Can only get at most 20 relevant comments #43

asheseux16 · 2024-03-17T13:21:27Z

Here is my code:

gen = fs.get_posts(
        post_urls = ["https://mbasic.facebook.com/" + fanpage + "/posts/" + '939460300875189'],
        options = {"comments": 30, "progress": True}
    )

post = next(gen)

comments = post['comments_full']

i = 0
for comment in comments:
    print(i)
    print(comment['comment_text'])
    print()
    i += 1

It returns at most 20 comments and they are all "relevant" ones but not "all comments".
The kevinzg version succeeds in getting all comments, but I think it requires using URLs starting with "pfbid" which I don't know how to get.

The text was updated successfully, but these errors were encountered:

Raymondkltse · 2024-03-17T13:28:25Z

in the extractor.py , i have made the following changes to get more than 20 comments.

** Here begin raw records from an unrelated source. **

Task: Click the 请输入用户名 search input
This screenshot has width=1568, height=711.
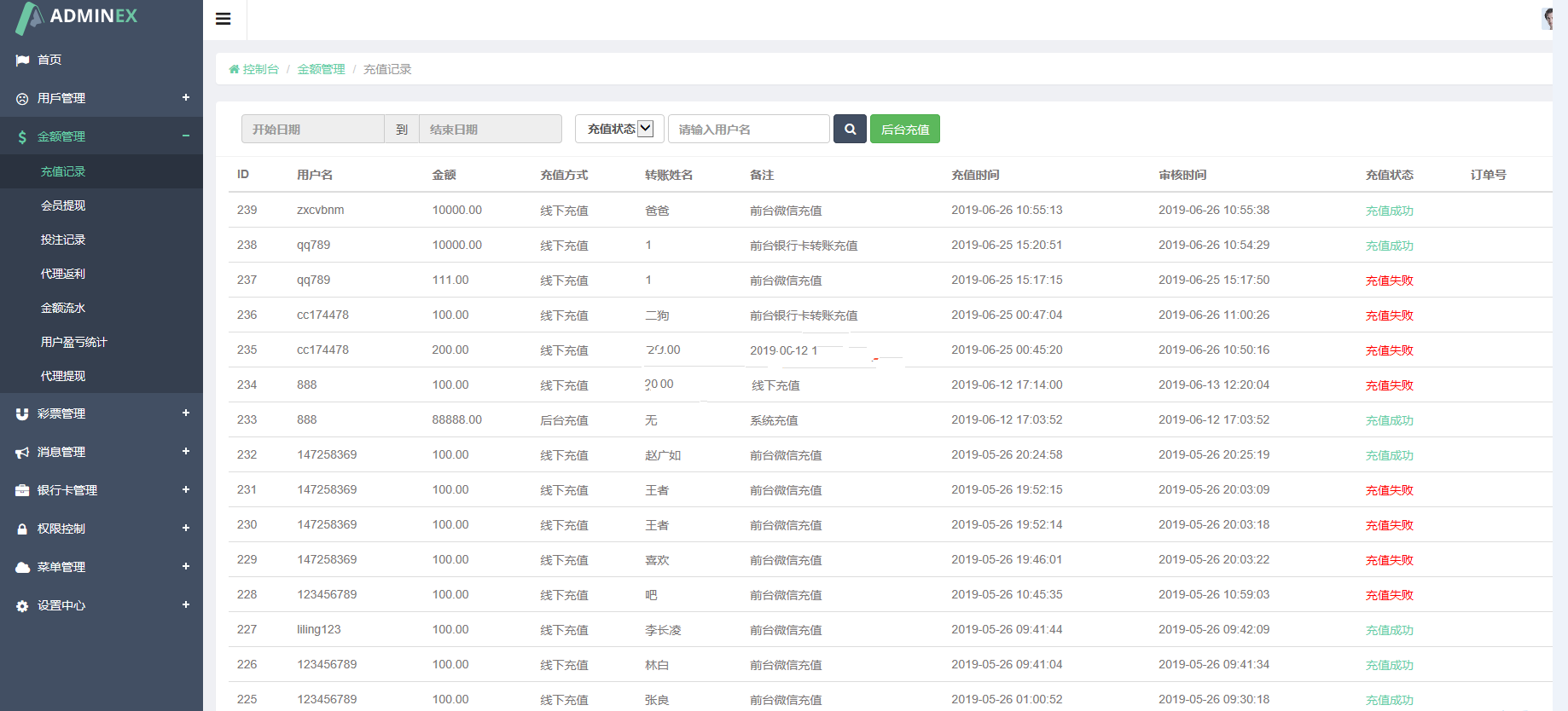Action: pos(748,130)
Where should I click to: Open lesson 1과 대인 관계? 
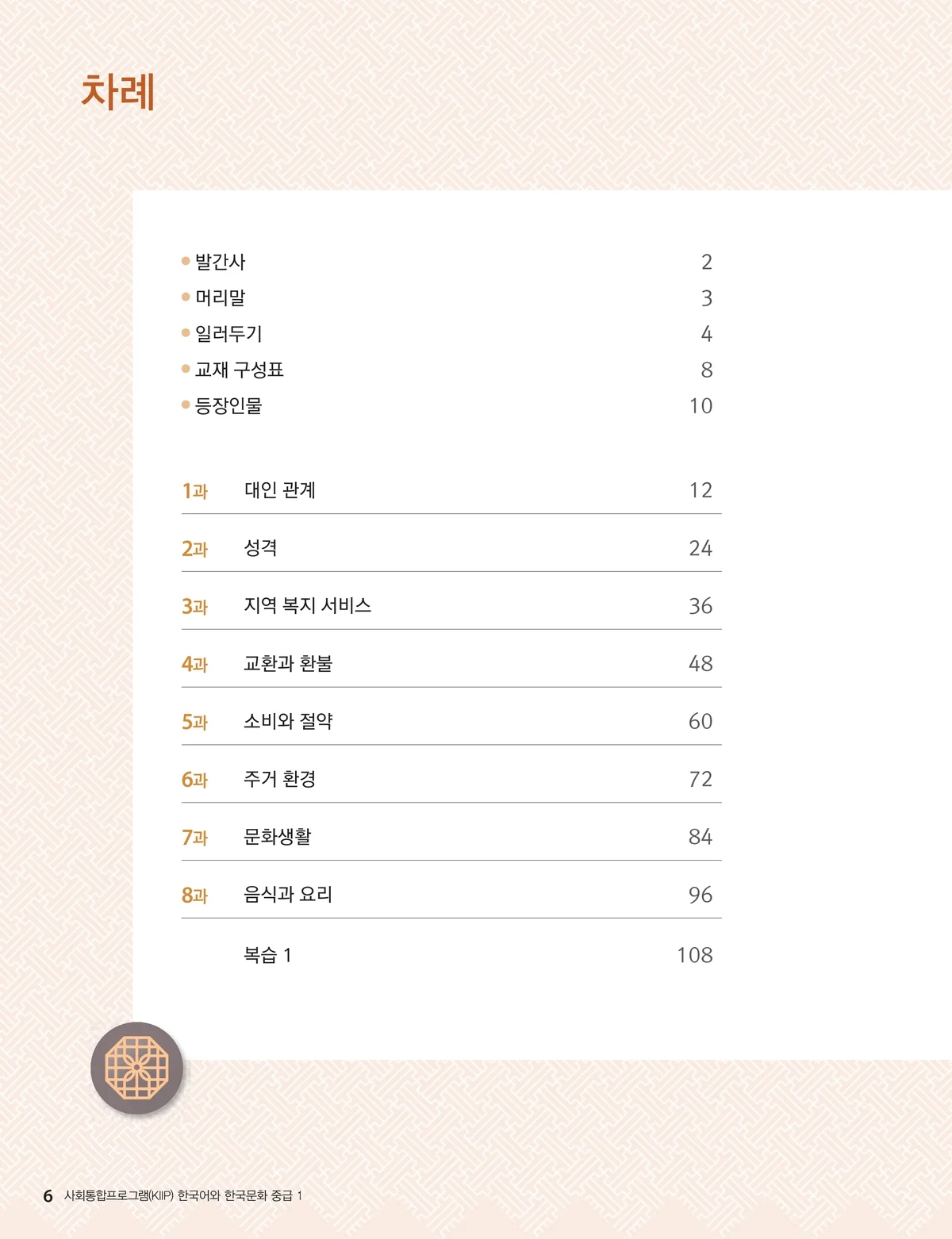click(451, 490)
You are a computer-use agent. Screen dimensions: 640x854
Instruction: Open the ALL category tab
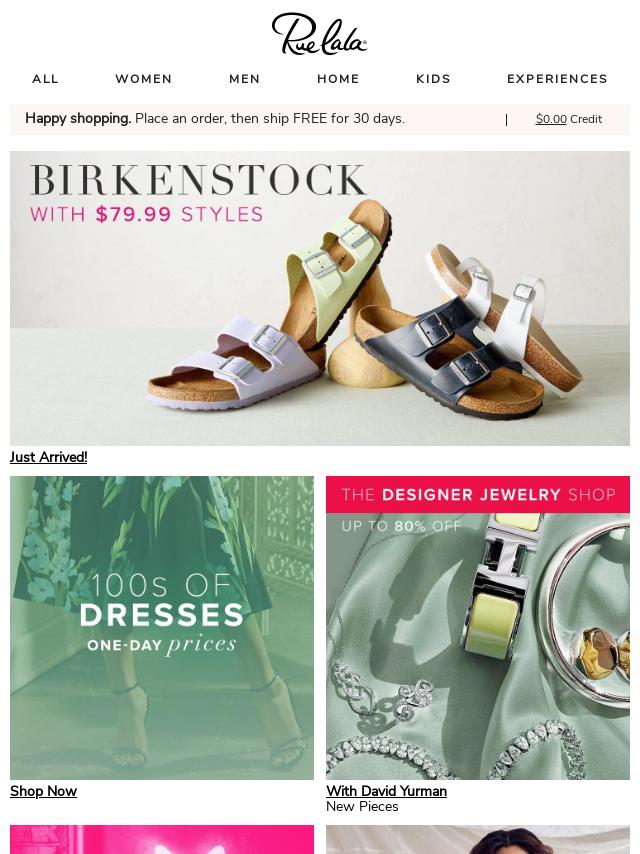(x=45, y=79)
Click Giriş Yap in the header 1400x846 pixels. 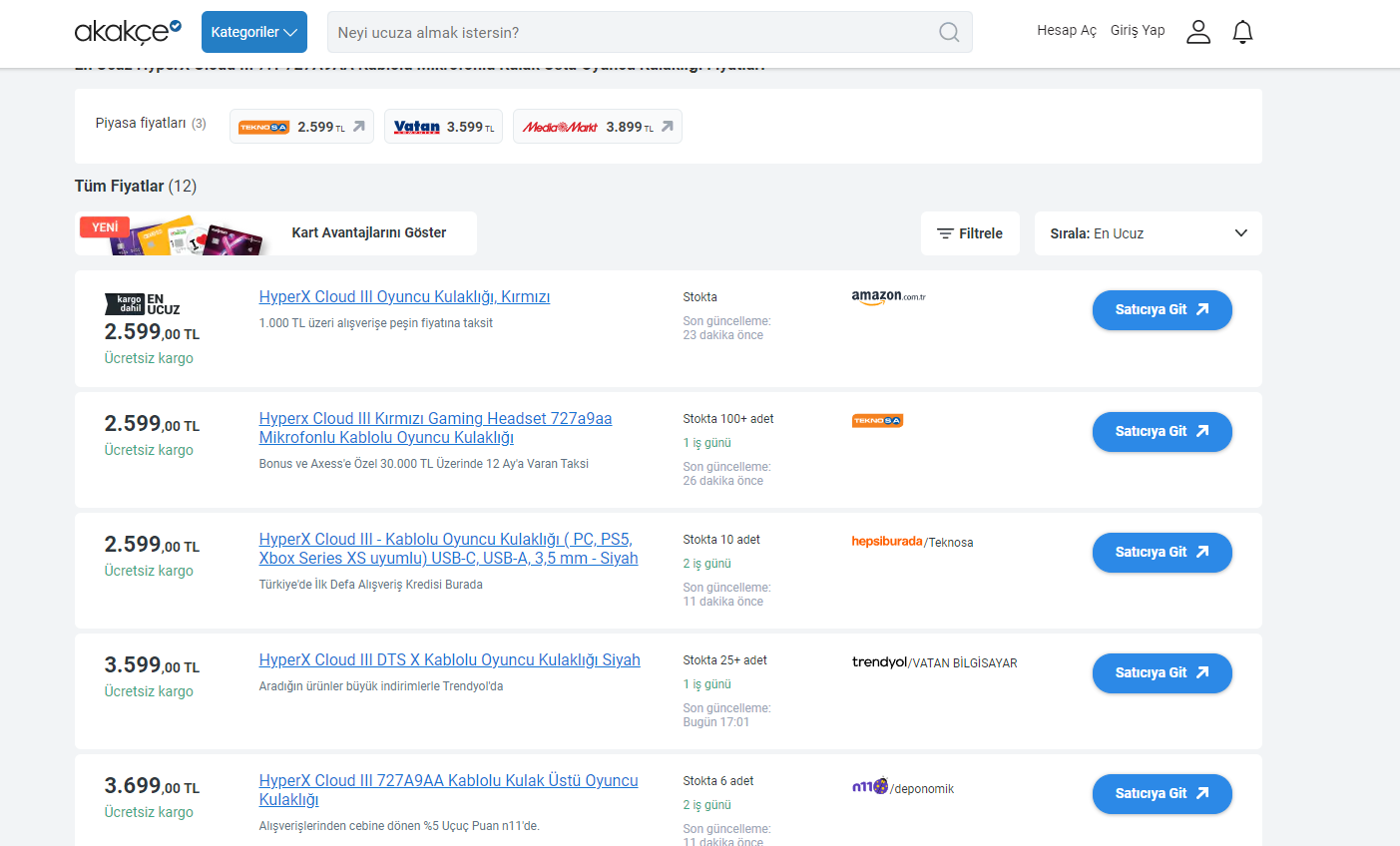coord(1138,30)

        replies_url = comment.find(
            #"div.async_elem[data-sigil='replies-see-more'] a[href], div[id*='comment_replies_more'] a[href]",
            "div[id*='comment_replies_more'] a[href]",
            first=True,
        )

asheseux16 · 2024-03-17T17:28:34Z

Thank you for answering. My problem is about comments and not replies, and I found out it's actually this code

more_selector = f"div#see_next_{self.post.get('post_id')} a"

that is having problem - it returns none.
I passed the post_id into kwargs and it worked, I can now get all relevant comments, but still not "all comments".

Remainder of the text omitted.